Une intrigue au service des enjeux de performance

Dans ce second tome, l’ennemi se précise. Ulrich-le-Terrible, Empereur de Hors Marchés, prépare une revanche implacable contre la Guilde des Acheteurs. Ses armes :

  • le sortilège de l’inflation,
  • la contrebande,
  • les offres anormalement basses,
  • et l’allongement des délais de paiement.

Autant de fléaux que les praticiens reconnaîtront sans difficulté dans leur quotidien professionnel.

Pour y faire face, la Guilde devra réunir les artefacts de la performance achats. Chacun d’eux symbolise une technique, un levier ou une bonne pratique permettant d’optimiser financièrement les achats, de sécuriser l’exécution des contrats et de lutter contre les dérives du “Hors Marchés”. Derrière la métaphore, le lecteur retrouve des concepts très concrets : pilotage économique, stratégie fournisseurs, analyse des coûts, performance contractuelle, maîtrise des risques.

Une écriture plus immersive, des concepts encore mieux intégrés

Yannick Tissier Ferrer a également fait évoluer son processus d’écriture. Ce Tome 2 se veut plus fluide, plus immersif, avec une intégration encore plus fine des concepts achats dans l’intrigue. Le résultat est convaincant : les notions techniques ne sont jamais plaquées, elles s’insèrent naturellement dans le récit, rendant la lecture accessible même aux non-initiés.

Cette capacité à vulgariser sans appauvrir est l’une des grandes forces de l’ouvrage. Les professionnels des achats y trouveront matière à réflexion sur leurs pratiques, tandis que les amateurs de récits fantastiques pourront se laisser porter par l’aventure sans se sentir enfermés dans un manuel technique déguisé.

Un univers qui s’enrichit

Le lecteur retrouve avec plaisir les personnages du Tome 1 – Flo, Alan, Arno et Chan – et découvre de nouvelles figures qui enrichissent l’univers :

  • Chorus,
  • les elfes du clan de la DAE,
  • les dryades de la CRC,
  • et la jeune acheteuse Kara.

Ces clins d’œil à l’écosystème réel de la commande publique sont autant de sources d’humour que de reconnaissance pour les praticiens, qui s’amuseront à décrypter les références.

Une lecture utile… et salutaire

Au-delà du divertissement, ce second tome invite les acheteurs publics à une véritable introspection.

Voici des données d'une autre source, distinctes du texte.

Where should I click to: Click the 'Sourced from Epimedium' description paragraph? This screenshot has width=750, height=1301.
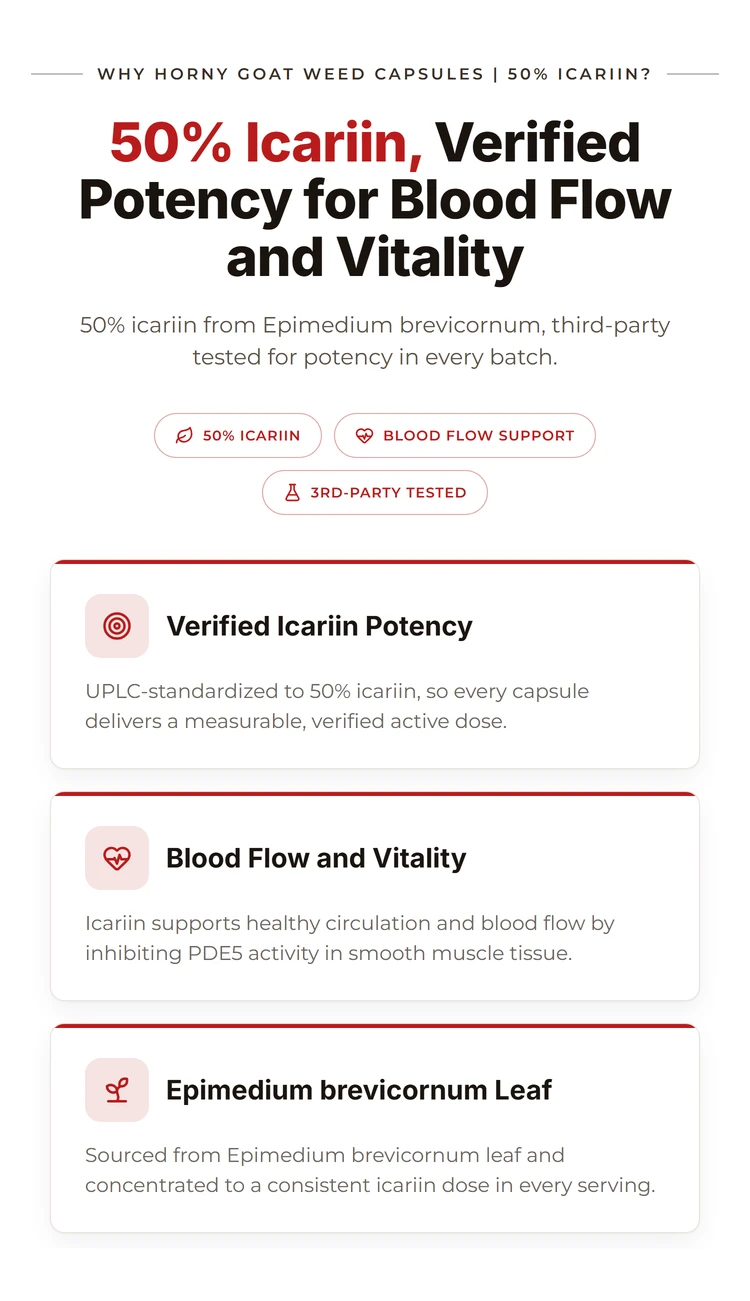coord(370,1170)
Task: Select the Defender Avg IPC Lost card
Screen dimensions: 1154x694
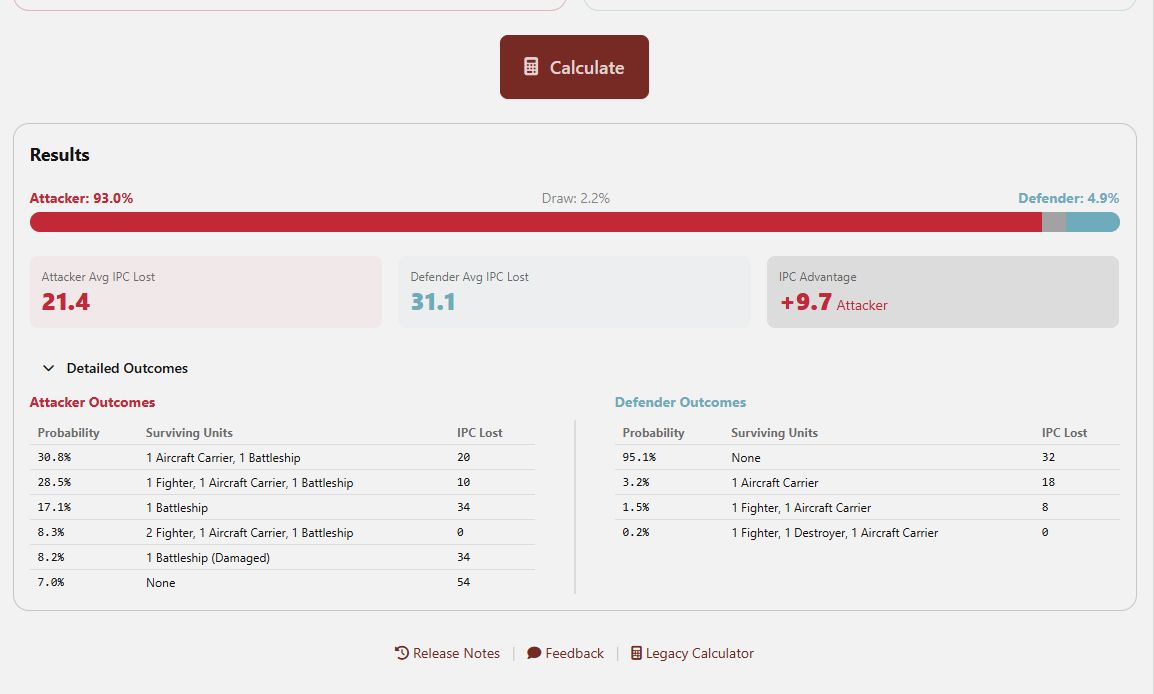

Sans jamais être moralisateur, il interroge, “non sans malice”, l’efficacité des pratiques, le juste équilibre entre sécurisation juridique et performance économique, et la capacité des organisations à sortir d’une approche purement procédurale pour entrer dans une logique de création de valeur.

Dans un contexte où l’achat public est sommé de contribuer à la soutenabilité financière, à la transition écologique et à la performance des politiques publiques, cette réflexion est particulièrement bienvenue.